I was a serving Police Officer and pregnant with my first and only child at the time my stoma story begins. It was six weeks before my due date and I went into spontaneous labour. Unfortunately, my baby was so small, the midwife had to use forceps to get him out.
At what should have been the happiest time of my life, I ended up with a fourth-degree tear and a fistula from my rectum to my vagina which left my incontinent. I also had a massive abscess, which later burst leaving me with a permanently damaged sphincter.
It’s what’s known as a birth trauma and around 30,000 women experience it each year. I would be leaving hospital with a little boy and a colostomy.
I’d decorated the nursery, feathered the nest and had been looking forward to welcoming our baby home. The reality was a far cry from my dream. Sam was premature, my husband Chris was working offshore, and all my friends and family were over 150 miles away. I was on my own, in pain and really struggling to cope.
I loved being a Police officer and serving the local community. But I was realistic, I knew there was a very high chance I would be confined to a desk and that after more than a year, I could lose my job altogether. Sadly, through the stress of everything I’d been through, I eventually took early retirement on mental health grounds.
Through the pain of the trauma and losing my Police career, I ended up being diagnosed with Post Traumatic Stress Disorder. My husband was still having to work away, which meant I was single-handedly raising our baby for weeks on end, while undergoing numerous corrective surgical operations. Because of the fistula, I kept getting sepsis, requiring even more treatments.
Originally the colostomy was only meant to be temporary to give the infection a chance to heal. It should have been removed after 12 weeks. As time went on, it became clear that mistakes had been made and now the sphincter was too badly damaged. My stoma would be permanent.
Looking back, I don’t know how I coped so well. It’s true what they say, Mums are made of tough stuff!
I’ve always been a positive person who likes to live life to the full. But through everything that had gone on, I just needed to get back to being me. That moment came when I heard someone refer to their stoma by saying ‘This is the life it has given me’.
It really struck home. Instead of thinking ‘what if?’ I started thinking ‘what next?’. Without my stoma I’d be incontinent.

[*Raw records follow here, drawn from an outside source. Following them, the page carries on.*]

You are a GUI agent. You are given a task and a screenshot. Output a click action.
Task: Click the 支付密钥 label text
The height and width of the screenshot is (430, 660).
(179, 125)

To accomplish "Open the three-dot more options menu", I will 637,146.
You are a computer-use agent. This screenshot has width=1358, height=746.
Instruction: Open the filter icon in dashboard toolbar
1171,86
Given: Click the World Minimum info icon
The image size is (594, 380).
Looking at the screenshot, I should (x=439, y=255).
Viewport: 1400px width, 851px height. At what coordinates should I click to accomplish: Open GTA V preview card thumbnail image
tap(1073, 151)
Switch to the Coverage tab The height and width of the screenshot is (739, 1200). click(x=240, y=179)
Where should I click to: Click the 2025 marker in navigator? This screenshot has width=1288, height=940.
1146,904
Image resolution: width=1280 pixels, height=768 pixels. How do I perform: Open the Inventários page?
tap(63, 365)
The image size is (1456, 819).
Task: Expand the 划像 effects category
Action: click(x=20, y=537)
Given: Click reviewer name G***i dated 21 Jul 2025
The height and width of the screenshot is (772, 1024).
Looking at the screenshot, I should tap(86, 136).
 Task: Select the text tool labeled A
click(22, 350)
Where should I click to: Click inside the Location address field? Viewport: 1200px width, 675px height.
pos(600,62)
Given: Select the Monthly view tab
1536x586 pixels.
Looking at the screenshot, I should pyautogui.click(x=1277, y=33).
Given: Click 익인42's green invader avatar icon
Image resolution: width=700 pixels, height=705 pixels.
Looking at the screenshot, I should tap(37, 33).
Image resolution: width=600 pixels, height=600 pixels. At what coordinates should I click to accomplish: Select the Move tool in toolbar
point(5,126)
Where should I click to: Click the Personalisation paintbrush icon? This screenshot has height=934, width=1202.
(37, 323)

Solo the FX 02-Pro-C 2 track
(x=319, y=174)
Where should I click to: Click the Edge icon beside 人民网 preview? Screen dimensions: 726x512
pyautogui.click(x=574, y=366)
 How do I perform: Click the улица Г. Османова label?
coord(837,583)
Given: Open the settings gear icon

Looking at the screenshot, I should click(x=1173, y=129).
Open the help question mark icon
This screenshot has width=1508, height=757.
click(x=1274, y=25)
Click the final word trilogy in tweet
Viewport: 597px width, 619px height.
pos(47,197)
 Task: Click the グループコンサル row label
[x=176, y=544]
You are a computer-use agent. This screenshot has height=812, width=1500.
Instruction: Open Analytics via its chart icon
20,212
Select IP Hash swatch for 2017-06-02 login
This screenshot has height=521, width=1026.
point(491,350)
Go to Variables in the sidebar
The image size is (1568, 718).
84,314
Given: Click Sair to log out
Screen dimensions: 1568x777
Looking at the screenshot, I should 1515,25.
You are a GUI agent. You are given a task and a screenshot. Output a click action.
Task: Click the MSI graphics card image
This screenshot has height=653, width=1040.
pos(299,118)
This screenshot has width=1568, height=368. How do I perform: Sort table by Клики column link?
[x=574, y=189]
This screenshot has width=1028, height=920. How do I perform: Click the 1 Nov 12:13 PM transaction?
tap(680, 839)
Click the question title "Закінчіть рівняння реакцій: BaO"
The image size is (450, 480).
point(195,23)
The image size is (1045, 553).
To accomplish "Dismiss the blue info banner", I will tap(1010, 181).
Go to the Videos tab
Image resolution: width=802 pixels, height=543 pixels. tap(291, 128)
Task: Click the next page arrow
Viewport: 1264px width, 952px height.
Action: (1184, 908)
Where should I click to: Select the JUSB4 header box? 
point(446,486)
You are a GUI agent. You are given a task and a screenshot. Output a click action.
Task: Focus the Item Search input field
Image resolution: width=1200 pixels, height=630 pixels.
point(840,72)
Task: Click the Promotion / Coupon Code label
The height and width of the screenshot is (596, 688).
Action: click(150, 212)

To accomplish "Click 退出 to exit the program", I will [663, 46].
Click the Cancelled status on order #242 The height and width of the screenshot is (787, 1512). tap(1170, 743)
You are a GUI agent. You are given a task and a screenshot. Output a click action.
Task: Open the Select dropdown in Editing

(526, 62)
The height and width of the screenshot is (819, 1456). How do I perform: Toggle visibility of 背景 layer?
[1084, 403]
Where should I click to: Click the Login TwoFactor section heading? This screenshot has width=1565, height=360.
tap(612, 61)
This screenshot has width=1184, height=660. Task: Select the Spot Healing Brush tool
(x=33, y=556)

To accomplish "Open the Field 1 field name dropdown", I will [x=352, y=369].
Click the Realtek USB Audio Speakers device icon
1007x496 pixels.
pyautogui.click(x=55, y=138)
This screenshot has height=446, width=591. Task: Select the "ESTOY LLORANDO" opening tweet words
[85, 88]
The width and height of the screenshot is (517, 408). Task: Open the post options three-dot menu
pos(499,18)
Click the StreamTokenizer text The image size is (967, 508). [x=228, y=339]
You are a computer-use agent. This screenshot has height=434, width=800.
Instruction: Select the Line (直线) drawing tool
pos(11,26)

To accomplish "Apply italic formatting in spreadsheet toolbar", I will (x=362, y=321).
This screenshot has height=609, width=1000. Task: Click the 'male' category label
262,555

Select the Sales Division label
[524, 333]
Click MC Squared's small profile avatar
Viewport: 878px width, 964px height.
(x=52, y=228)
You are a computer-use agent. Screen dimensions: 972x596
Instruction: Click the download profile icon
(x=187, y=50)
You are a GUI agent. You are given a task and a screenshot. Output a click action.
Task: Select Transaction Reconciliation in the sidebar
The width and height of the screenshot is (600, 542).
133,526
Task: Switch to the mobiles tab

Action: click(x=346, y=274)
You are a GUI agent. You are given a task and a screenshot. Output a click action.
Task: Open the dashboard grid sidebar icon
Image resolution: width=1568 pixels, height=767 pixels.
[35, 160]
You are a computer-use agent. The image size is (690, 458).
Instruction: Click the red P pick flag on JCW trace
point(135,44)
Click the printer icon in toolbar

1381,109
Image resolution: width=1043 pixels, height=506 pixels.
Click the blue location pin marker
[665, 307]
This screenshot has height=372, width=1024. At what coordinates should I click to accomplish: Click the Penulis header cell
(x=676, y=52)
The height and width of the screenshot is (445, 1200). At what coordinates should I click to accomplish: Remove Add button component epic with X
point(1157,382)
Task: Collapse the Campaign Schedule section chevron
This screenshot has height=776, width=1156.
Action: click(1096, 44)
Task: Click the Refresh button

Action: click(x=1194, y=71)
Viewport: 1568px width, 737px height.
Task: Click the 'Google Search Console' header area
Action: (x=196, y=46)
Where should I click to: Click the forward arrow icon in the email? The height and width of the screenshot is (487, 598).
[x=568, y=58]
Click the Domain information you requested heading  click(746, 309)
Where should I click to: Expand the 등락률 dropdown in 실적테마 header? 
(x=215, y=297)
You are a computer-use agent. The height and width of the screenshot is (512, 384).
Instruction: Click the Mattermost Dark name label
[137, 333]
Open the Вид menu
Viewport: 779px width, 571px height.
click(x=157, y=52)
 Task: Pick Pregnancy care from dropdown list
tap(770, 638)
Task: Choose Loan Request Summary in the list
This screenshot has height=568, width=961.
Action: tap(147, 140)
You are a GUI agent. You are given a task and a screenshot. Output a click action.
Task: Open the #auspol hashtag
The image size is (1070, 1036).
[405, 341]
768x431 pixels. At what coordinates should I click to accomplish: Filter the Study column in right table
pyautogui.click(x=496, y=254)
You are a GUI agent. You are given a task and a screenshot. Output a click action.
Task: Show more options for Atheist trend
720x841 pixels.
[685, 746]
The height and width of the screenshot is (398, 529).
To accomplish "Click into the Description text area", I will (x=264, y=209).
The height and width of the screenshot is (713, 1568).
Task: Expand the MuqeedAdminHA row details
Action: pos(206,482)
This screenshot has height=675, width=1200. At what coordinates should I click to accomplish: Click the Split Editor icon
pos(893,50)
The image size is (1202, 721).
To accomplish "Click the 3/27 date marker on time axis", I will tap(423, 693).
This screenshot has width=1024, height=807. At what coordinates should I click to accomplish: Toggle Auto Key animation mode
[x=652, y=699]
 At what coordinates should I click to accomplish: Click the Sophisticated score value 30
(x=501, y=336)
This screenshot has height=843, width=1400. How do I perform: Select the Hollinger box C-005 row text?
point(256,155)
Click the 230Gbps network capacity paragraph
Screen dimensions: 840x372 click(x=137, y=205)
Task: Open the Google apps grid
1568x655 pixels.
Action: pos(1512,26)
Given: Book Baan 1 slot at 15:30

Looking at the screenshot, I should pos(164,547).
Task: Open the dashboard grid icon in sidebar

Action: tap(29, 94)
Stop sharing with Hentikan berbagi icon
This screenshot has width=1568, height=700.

With my stoma, I just crack on with the life I want to lead.
At the start, knowing what and what not to eat was pretty difficult. If I ate anything too rich, my stoma would just go ‘pfft’ and I soon learned it didn’t like Champagne or curry!
Things like pulses, nuts, beans and leeks (I have a Welsh heritage) still can set it off, but it’s all about everything in moderation. I’m happy to say I can each pretty much everything that anyone else can.
I’ve always been a really active person and couldn’t wait to get stuck into my recovery. It’s the resting bit I find difficult!
I started walking but just as it was getting a bit boring, I came across an indoor cycling group. At the time I was slightly overweight which made me feel a bit self-conscious. But there were toilets nearby and everything felt right! Straightaway I was hooked. Everyone was so welcoming, and the exercise was perfect for my needs. I’d always been worried about developing a hernia after reading that up to 70% of people with a stoma get one, but through cycling I was strengthening my core muscles.
I was soon cycling and swimming regularly building my fitness. A friend introduced me to a triathlon group and, you’ve guessed it, I got hooked on that too! I was concerned about the practicalities, but after discussing it with the organisers, I signed up to do a sprint triathlon. It was amazing. The following year I did a standard triathlon and the year after, I completed a half Ironman to raise money for the Birth Trauma Association.
So far, I have been sky diving, scuba diving, climbing and, my current passion, open water swimming.
When I first had my stoma, I felt repulsed by it. Intimacy was difficult, but the secret is learning to love yourself. My husband was supportive from day one and it helped that there’s a lot of humour in our relationship. I still hate the way the bag flaps around in bed, so if we’re having sex, I will usually wear a band around my stomach (which is actually a maternity band we had left over haha!).
My friends suggested I should write a blog and after a bit of thought, I realised it could be therapeutic for me and helpful to anyone else with a stoma.
I called it Stoma Chameleon because that’s how I view having a stoma. It’s a big change but as people, we always adapt. I lost my job and went through a major surgery and traumatic experience, but I found a new way of living a different type of life.
I love writing about my experiences and update the blog regularly. I am doing an open water swimming bikini challenge at the moment and I posted something about not being able to have a bath for 2 years as I just hated the thought of my bag floating about. A girl messaged me to say I’d inspired her and given her the confidence to have a bath too after 5 months, which is amazing.
In May next year, I will be doing the Three Peaks national challenge, climbing the UK’s three highest mountains in 24 hours. I can’t wait! I’ll post it to my blog and hopefully inspire other people with a stoma to live a full and active life.
In 2023 I am swimming the English Channel solo, with Kayleigh Adams on my crew as support, as team Ostomy Mermums. Visit my fundraising page
Of course, sometimes it’s the simple things that bring the greatest pleasures. When I look at my 9 years old son, I know even after everything I’ve gone through, it was worth it.